O casal está sendo defendido por quatro advogados: Arnaldo Ramos, Marcel Afonso, Plínio Turiel e Wandergleisson Fernandes.

Na acusação estão os promotores de Justiça Francisca Suênia Fernandes Sá e Samuel Furtado Sobral.

O juiz Luciano Mendes Scaliza preside o júri do rumoroso caso.

Nesta tarde ocorrem os debates entre defesa e acusação, etapa que deve entrar pela noite. Em fase anterior foram ouvidas 16 testemunhas, entre as que acusam e as que defendem Maria Félix e José Soares. Os advogados do casal sustentam a tese de que a mãe e o padrasto não teriam motivos para matar Maria Eduarda, “pois a amavam muito”.

Já a acusação se baseia em provas colhidas durante a fase de inquérito policial, quando os investigadores chegaram à conclusão de que a menina foi mesmo morta pelo casal. Na época, a Polícia Civil pediu a prisão de Maria e José, acusando-os de estarem dificultando e interferindo nas investigações. Após isso, os dois desapareceram de São Domingos, sendo presos depois preventivamente.

O caso

No dia 21 de novembro de 2015, Maria Eduarda saiu de casa cedo para comprar pão num comércio próximo, mas não voltou.
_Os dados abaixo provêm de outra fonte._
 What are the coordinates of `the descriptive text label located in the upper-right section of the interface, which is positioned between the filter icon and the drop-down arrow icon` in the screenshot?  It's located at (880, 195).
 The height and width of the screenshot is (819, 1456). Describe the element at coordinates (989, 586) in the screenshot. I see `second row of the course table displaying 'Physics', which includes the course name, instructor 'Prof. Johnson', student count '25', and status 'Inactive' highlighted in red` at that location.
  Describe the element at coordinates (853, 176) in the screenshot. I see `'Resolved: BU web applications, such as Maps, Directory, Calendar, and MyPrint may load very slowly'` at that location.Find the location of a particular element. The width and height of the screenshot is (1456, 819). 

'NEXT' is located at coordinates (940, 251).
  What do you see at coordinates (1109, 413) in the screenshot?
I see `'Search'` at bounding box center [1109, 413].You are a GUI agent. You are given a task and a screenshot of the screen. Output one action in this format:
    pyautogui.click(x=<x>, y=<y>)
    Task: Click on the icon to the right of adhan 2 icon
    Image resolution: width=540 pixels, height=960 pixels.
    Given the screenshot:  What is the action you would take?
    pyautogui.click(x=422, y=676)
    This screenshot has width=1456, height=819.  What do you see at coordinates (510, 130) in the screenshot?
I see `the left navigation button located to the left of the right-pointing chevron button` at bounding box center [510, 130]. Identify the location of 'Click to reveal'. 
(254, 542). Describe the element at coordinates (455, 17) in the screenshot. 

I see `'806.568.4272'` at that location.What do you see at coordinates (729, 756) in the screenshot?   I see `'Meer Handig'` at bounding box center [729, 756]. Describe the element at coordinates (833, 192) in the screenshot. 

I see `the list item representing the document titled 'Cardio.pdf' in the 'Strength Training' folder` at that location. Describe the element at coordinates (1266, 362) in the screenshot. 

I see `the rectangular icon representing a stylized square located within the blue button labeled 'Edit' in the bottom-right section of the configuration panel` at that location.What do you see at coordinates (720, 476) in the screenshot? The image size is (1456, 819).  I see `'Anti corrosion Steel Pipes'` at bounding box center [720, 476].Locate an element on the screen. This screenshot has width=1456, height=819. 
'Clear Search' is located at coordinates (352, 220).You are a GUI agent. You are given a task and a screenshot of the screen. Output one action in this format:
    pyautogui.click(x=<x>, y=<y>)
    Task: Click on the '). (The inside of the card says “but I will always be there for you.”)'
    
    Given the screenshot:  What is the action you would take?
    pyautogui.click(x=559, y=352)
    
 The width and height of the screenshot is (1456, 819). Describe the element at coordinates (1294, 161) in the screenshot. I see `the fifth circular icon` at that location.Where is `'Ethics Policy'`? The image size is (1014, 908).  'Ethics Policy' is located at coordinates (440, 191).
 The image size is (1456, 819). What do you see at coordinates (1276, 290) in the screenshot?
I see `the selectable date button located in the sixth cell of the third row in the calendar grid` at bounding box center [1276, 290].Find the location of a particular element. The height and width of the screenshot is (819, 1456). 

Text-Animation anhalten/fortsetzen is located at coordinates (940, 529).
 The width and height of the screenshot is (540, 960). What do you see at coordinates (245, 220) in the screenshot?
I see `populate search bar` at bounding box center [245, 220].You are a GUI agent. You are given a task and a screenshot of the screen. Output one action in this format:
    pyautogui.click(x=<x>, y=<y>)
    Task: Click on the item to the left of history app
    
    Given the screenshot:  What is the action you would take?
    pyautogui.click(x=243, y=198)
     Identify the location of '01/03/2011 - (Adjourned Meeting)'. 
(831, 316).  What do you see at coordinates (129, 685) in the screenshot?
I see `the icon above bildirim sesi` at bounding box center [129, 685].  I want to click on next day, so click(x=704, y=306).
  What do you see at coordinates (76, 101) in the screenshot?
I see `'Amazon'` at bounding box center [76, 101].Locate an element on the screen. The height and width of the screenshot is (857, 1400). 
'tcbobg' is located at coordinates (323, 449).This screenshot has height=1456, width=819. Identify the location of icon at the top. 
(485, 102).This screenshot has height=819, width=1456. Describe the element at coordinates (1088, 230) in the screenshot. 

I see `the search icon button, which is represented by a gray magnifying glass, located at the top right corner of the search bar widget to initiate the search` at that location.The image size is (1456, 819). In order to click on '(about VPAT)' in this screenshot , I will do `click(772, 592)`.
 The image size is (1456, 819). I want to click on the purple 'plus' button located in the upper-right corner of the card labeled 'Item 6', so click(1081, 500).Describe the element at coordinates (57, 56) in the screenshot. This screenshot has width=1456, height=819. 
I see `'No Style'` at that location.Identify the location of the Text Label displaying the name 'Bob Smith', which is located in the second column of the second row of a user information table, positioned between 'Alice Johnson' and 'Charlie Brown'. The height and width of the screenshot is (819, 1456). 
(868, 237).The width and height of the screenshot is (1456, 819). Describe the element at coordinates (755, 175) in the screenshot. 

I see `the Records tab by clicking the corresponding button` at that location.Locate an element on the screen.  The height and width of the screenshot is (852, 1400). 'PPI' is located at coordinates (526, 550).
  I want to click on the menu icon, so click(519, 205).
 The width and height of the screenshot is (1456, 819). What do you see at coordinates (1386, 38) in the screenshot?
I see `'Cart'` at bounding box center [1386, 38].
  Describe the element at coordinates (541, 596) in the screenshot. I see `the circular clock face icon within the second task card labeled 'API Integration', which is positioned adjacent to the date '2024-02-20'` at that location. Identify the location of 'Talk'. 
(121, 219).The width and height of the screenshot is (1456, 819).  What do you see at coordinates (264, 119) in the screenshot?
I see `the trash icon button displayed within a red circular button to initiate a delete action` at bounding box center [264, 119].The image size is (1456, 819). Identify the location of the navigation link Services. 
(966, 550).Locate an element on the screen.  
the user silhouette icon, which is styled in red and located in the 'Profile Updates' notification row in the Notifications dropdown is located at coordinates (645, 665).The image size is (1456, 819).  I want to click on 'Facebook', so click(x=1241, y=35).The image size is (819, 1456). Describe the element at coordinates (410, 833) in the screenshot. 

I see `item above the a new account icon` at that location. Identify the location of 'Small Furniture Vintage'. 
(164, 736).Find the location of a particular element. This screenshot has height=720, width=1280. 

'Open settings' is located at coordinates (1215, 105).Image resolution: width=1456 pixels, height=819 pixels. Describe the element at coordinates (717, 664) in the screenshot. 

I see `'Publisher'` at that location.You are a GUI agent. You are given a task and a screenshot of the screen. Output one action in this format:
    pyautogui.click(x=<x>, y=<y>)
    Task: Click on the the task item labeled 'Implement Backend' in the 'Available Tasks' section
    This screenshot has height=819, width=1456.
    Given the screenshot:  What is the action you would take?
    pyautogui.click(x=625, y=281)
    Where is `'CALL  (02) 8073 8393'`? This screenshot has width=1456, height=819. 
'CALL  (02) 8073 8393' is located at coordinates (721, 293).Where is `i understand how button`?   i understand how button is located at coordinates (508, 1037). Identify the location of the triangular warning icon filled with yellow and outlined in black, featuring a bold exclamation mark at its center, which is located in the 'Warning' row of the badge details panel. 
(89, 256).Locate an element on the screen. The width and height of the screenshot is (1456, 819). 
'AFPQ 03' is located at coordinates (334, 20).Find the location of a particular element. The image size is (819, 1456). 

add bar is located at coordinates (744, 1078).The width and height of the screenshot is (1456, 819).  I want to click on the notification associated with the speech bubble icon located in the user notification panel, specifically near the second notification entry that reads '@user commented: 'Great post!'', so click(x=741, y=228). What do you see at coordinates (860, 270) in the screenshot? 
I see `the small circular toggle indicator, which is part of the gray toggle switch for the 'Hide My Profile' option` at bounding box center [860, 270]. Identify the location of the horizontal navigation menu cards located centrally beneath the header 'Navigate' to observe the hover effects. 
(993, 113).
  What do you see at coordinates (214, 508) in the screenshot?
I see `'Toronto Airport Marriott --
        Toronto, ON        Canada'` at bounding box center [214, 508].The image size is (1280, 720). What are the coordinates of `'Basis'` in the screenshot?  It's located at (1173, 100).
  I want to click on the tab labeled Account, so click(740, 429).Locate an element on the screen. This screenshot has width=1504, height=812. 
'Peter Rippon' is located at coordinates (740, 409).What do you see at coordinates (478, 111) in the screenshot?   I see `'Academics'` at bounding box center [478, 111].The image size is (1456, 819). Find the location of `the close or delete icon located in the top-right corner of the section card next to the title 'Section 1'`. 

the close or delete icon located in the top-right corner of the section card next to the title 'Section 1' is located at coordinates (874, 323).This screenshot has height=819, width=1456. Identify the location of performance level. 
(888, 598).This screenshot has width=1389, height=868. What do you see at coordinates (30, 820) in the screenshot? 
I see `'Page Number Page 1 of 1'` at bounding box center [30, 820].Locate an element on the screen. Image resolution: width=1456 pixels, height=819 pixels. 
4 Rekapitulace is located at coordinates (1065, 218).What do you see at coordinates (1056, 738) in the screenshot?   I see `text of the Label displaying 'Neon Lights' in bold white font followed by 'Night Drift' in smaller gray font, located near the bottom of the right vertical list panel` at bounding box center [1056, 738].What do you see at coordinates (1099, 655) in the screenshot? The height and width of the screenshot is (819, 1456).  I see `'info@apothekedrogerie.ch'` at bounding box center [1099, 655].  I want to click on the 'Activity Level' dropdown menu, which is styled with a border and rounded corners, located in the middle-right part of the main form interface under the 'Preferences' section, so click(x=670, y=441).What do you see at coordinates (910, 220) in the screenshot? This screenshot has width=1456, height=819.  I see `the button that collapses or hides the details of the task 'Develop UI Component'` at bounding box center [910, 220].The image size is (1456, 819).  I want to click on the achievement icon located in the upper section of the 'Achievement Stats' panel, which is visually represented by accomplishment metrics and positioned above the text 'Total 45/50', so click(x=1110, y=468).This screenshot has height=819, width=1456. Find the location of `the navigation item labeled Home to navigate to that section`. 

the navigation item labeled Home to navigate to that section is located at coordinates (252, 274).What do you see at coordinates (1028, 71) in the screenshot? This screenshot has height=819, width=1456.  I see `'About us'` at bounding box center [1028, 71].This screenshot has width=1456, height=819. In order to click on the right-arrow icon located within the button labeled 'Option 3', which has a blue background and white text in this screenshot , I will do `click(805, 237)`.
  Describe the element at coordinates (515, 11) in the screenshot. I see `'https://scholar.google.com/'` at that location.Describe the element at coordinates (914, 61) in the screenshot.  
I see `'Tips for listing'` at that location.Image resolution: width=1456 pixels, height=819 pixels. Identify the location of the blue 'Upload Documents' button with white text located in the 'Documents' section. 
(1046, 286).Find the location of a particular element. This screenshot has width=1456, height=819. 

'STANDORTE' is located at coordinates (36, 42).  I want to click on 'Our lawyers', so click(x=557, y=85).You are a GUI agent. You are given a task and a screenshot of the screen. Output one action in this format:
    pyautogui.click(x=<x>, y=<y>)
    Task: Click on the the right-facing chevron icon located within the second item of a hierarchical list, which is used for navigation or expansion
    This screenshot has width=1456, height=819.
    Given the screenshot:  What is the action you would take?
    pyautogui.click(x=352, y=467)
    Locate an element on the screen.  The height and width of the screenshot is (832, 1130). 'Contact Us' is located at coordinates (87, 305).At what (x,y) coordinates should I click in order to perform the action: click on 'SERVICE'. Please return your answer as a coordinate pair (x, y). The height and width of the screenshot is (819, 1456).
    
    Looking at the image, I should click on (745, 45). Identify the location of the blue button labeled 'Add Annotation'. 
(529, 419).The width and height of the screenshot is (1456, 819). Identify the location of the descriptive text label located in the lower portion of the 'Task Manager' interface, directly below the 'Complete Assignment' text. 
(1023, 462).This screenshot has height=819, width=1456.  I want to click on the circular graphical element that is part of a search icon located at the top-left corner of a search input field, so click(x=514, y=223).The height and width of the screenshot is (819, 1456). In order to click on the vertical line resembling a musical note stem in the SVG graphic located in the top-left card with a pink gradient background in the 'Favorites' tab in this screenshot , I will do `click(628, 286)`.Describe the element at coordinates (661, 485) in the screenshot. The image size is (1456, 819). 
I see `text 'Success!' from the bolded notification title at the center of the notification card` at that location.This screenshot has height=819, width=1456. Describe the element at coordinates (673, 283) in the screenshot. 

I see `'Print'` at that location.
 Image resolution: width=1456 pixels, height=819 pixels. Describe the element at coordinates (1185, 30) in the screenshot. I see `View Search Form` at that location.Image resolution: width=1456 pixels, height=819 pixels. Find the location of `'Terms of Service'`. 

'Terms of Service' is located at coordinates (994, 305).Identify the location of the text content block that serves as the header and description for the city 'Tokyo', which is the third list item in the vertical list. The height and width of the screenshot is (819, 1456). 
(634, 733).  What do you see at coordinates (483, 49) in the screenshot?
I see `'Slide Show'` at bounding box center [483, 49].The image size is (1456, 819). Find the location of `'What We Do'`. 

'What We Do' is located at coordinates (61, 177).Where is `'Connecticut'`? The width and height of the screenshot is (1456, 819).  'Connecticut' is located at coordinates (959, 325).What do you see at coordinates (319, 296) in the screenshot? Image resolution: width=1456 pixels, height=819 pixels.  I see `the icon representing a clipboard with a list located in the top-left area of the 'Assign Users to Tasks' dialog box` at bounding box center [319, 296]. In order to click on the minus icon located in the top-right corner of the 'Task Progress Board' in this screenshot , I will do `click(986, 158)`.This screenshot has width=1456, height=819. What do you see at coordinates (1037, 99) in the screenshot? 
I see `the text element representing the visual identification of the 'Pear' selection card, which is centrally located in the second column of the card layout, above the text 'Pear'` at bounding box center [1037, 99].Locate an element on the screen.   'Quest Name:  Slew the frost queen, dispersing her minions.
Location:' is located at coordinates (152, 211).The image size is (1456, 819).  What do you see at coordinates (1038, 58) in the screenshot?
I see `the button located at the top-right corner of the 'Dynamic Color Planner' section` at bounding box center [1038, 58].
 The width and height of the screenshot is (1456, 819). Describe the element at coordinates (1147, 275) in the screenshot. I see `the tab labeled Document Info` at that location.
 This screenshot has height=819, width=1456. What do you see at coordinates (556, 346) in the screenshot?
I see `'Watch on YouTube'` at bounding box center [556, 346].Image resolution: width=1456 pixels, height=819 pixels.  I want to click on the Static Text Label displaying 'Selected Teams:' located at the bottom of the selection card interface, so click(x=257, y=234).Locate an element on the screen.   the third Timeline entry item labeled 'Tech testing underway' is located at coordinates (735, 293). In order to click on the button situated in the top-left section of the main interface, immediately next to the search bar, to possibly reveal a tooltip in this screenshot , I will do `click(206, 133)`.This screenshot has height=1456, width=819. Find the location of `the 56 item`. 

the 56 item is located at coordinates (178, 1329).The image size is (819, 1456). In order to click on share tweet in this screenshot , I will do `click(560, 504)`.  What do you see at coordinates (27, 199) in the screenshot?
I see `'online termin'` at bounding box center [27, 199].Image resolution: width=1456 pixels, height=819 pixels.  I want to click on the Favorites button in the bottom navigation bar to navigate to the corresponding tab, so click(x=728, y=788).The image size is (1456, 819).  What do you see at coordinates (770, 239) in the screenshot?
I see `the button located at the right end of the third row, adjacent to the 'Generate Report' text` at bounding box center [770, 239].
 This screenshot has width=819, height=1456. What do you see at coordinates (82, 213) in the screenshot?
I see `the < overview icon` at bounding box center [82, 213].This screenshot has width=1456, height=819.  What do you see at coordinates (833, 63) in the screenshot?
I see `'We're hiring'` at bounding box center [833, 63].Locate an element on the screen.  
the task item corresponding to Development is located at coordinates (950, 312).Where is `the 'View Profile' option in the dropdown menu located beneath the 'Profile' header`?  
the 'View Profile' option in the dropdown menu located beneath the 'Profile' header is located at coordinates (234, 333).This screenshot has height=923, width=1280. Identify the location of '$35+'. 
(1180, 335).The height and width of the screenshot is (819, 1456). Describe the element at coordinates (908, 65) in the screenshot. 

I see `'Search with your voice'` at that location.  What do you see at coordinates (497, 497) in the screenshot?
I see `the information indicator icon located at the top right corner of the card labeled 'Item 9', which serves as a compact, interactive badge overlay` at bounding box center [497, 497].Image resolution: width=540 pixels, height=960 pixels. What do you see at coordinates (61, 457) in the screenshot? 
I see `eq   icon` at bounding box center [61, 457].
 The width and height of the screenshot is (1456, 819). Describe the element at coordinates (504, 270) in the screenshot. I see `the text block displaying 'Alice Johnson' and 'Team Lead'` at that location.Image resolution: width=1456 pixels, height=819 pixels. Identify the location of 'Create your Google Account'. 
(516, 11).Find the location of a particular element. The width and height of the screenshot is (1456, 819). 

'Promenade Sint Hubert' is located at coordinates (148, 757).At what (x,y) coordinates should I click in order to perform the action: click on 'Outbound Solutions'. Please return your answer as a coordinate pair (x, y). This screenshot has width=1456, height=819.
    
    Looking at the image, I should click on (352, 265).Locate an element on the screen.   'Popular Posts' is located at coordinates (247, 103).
Dois dias depois, o corpo dela foi encontrado num matagal, em um loteamento do Bairro Novo São Luís. Estava de bruços, seminua com parte do corpo queimado e com muitos cortes. As investigações apontaram para a mãe e para o padrasto de Maria Eduarda como os autores do assassinato, cometido por asfixia, como apontou o laudo necroscópico do IML. A morte da menina causou grande comoção em São Domingos e na região, assim como revolta na população, após o caso ter sido divulgado nos meios de Comunicação.